1x9.1Gb IBM DNES-309170W disk on fast/se channel
4x18.2Gb IBM DNES-318350W on ultra2 channel
The 18.2 Gb disks are in raid0 software. Below the /etc/raidtab file:

raiddev /dev/md0
          raid-level 0
          nr-raid-disks 4
          persistent-superblock 1
          chunk-size 128
          device /dev/sdb1
          raid-disk 0
          device /dev/sdc1
          raid-disk 1
          device /dev/sdd1
          raid-disk 2
          device /dev/sde1
          raid-disk 3

output of dmesg related to scsi conf (in 2.4.0-test4 boot):

md.c: sizeof(mdp_super_t) = 4096
(scsi0) <Adaptec AIC-7890/1 Ultra2 SCSI host adapter> found at PCI 0/14/0
(scsi0) Wide Channel, SCSI ID=7, 32/255 SCBs
(scsi0) Downloading sequencer code... 392 instructions downloaded
scsi0 : Adaptec AHA274x/284x/294x (EISA/VLB/PCI-Fast SCSI) 5.2.1/5.2.0
       <Adaptec AIC-7890/1 Ultra2 SCSI host adapter>
scsi : 1 host.
(scsi0:0:5:0) Synchronous at 10.0 Mbyte/sec, offset 15.
  Vendor: SONY Model: SDT-9000 Rev: 0400
  Type: Sequential-Access ANSI SCSI revision: 02
(scsi0:0:6:0) Synchronous at 40.0 Mbyte/sec, offset 31.
  Vendor: IBM Model: DNES-309170W Rev: SA30
  Type: Direct-Access ANSI SCSI revision: 03
Detected scsi disk sda at scsi0, channel 0, id 6, lun 0
(scsi0:0:8:0) Synchronous at 80.0 Mbyte/sec, offset 31.
  Vendor: IBM Model: DNES-318350W Rev: SA30
  Type: Direct-Access ANSI SCSI revision: 03
Detected scsi disk sdb at scsi0, channel 0, id 8, lun 0
(scsi0:0:9:0) Synchronous at 80.0 Mbyte/sec, offset 31.
  Vendor: IBM Model: DNES-318350W Rev: SA30
  Type: Direct-Access ANSI SCSI revision: 03
Detected scsi disk sdc at scsi0, channel 0, id 9, lun 0
(scsi0:0:10:0) Synchronous at 80.0 Mbyte/sec, offset 31.
  Vendor: IBM Model: DNES-318350W Rev: SA30
  Type: Direct-Access ANSI SCSI revision: 03
Detected scsi disk sdd at scsi0, channel 0, id 10, lun 0
(scsi0:0:12:0) Synchronous at 80.0 Mbyte/sec, offset 31.
  Vendor: IBM Model: DNES-318350W Rev: SA30
  Type: Direct-Access ANSI SCSI revision: 03
Detected scsi disk sde at scsi0, channel 0, id 12, lun 0
scsi : detected 5 SCSI disks total.
SCSI device sda: hdwr sector= 512 bytes.
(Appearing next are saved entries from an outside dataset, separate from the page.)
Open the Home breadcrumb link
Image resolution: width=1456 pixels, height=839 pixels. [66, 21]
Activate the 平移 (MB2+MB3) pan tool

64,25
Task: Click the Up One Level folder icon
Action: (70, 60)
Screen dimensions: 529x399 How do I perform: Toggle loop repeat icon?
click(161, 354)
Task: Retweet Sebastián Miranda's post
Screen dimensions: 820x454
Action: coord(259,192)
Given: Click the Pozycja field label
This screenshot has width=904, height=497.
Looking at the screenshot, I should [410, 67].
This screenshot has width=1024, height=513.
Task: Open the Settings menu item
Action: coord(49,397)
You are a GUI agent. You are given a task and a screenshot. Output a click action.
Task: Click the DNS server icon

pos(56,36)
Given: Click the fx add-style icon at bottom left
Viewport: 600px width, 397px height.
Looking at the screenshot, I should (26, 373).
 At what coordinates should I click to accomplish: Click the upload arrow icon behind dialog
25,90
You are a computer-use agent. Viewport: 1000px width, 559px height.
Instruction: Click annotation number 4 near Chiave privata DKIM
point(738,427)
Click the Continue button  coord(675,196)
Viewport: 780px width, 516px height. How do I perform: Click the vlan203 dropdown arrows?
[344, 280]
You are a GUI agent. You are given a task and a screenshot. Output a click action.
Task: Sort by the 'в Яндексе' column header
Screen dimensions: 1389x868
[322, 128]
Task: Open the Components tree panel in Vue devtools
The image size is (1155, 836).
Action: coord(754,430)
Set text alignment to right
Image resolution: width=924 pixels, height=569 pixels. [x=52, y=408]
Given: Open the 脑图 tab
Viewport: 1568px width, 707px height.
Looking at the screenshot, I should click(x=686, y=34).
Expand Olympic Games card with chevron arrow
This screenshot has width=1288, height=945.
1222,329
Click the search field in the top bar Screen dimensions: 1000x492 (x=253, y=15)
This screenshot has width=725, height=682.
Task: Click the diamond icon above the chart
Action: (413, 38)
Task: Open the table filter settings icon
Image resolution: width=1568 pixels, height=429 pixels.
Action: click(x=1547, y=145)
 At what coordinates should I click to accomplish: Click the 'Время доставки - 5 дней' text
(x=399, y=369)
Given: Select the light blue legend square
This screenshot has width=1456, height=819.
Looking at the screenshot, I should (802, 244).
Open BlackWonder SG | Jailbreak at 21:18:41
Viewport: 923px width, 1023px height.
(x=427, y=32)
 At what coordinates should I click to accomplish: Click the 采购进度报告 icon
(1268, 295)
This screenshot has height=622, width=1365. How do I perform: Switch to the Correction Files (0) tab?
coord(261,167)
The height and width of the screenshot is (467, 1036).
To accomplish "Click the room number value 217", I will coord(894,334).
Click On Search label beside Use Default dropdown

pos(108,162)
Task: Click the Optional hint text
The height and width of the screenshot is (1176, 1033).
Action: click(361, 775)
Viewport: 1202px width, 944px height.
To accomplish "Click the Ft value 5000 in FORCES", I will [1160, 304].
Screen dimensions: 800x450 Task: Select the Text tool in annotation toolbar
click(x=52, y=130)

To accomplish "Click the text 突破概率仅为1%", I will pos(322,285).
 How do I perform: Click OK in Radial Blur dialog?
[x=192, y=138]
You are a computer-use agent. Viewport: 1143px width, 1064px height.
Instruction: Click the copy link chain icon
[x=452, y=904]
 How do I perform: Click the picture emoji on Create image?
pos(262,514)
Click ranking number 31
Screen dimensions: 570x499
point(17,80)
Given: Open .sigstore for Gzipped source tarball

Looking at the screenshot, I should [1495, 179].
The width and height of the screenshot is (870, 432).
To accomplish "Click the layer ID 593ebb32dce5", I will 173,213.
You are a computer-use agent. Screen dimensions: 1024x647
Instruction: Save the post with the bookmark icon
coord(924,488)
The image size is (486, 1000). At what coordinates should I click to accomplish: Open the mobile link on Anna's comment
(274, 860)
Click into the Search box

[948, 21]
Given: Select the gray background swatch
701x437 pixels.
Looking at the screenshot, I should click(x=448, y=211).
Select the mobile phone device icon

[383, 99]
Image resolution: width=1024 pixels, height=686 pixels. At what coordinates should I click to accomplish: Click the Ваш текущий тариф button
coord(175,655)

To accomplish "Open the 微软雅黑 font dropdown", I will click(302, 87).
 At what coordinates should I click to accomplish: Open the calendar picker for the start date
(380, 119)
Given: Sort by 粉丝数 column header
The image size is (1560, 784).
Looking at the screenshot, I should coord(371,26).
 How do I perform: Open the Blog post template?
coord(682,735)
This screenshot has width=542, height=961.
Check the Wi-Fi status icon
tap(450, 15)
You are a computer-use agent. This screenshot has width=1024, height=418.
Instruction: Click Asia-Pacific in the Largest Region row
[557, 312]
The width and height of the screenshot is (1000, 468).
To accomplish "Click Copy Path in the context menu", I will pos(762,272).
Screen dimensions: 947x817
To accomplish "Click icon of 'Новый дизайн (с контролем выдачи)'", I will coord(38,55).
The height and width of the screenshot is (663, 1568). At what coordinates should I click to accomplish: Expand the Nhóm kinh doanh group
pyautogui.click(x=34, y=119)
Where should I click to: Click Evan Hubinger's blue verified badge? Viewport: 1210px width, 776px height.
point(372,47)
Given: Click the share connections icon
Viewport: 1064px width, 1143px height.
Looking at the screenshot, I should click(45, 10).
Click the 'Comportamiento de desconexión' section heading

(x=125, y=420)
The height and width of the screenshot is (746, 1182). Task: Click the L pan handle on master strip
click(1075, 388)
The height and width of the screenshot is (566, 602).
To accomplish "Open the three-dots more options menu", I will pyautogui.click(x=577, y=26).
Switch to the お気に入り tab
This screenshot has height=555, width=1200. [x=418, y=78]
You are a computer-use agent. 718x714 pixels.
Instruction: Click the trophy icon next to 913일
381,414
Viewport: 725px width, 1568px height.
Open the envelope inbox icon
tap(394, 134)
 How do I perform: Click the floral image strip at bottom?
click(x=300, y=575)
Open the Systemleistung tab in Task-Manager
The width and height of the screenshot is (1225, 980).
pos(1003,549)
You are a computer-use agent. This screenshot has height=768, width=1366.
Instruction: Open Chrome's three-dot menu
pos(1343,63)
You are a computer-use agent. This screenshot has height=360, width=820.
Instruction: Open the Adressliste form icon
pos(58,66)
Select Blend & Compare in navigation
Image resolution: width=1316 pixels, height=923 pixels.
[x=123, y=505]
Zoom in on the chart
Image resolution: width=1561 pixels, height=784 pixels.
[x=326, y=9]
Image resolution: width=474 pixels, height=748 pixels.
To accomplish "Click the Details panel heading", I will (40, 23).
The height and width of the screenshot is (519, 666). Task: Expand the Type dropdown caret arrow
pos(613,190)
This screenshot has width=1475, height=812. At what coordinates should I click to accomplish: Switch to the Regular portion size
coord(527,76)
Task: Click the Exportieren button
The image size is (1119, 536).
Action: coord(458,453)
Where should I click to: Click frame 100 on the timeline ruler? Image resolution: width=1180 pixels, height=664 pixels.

Sectors= 17916240 [8748 MB] [8.7 GB]
Partition check:
 sda: sda1 sda2 < sda5 sda6 sda7 >
SCSI device sdb: hdwr sector= 512 bytes. Sectors= 35843670 [17501 MB] [17.5 GB]
 sdb: sdb1
SCSI device sdc: hdwr sector= 512 bytes. Sectors= 35843670 [17501 MB] [17.5 GB]
 sdc: sdc1
SCSI device sdd: hdwr sector= 512 bytes. Sectors= 35843670 [17501 MB] [17.5 GB]
 sdd: sdd1
SCSI device sde: hdwr sector= 512 bytes. Sectors= 35843670 [17501 MB] [17.5 GB]
 sde: sde1

[snipped]

(read) sdb1's sb offset: 17920384 [events: 00000085]
(read) sdc1's sb offset: 17920384 [events: 00000085]
(read) sdd1's sb offset: 17920384 [events: 00000085]
(read) sde1's sb offset: 17920384 [events: 00000085]
autorun ...
considering sde1 ...
  adding sde1 ...
  adding sdd1 ...
  adding sdc1 ...
  adding sdb1 ...
created md0
bind<sdb1,1>
bind<sdc1,2>
bind<sdd1,3>
bind<sde1,4>
running: <sde1><sdd1><sdc1><sdb1>
now!
sde1's event counter: 00000085
sdd1's event counter: 00000085
sdc1's event counter: 00000085
sdb1's event counter: 00000085
raid0 personality registered
md0: max total readahead window set to 2048k
md0: 4 data-disks, max readahead per data-disk: 512k
raid0: looking at sdb1
raid0: comparing sdb1(17920384) with sdb1(17920384)
raid0: END
raid0: ==> UNIQUE
raid0: 1 zones
raid0: looking at sdc1
raid0: comparing sdc1(17920384) with sdb1(17920384)
raid0: EQUAL
raid0: looking at sdd1
raid0: comparing sdd1(17920384) with sdb1(17920384)
raid0: EQUAL
raid0: looking at sde1
raid0: comparing sde1(17920384) with sdb1(17920384)
raid0: EQUAL
raid0: FINAL 1 zones
zone 0
 checking sdb1 ... contained as device 0
  (17920384) is smallest!.
 checking sdc1 ... contained as device 1
 checking sdd1 ... contained as device 2
 checking sde1 ... contained as device 3
 zone->nb_dev: 4, size: 71681536
current zone offset: 17920384
done.
raid0 : md_size is 71681536 blocks.
raid0 : conf->smallest->size is 71681536 blocks.
raid0 : nb_zone is 1.
raid0 : Allocating 8 bytes for hash.
md: updating md0 RAID superblock on device
sde1 [events: 00000086](write) sde1's sb offset: 17920384
sdd1 [events: 00000086](write) sdd1's sb offset: 17920384
sdc1 [events: 00000086](write) sdc1's sb offset: 17920384
sdb1 [events: 00000086](write) sdb1's sb offset: 17920384
.
... autorun DONE.
Detected scsi tape st0 at scsi0, channel 0, id 5, lun 0
st: bufsize 32768, wrt 30720, max init. buffers 4, s/g segs 16.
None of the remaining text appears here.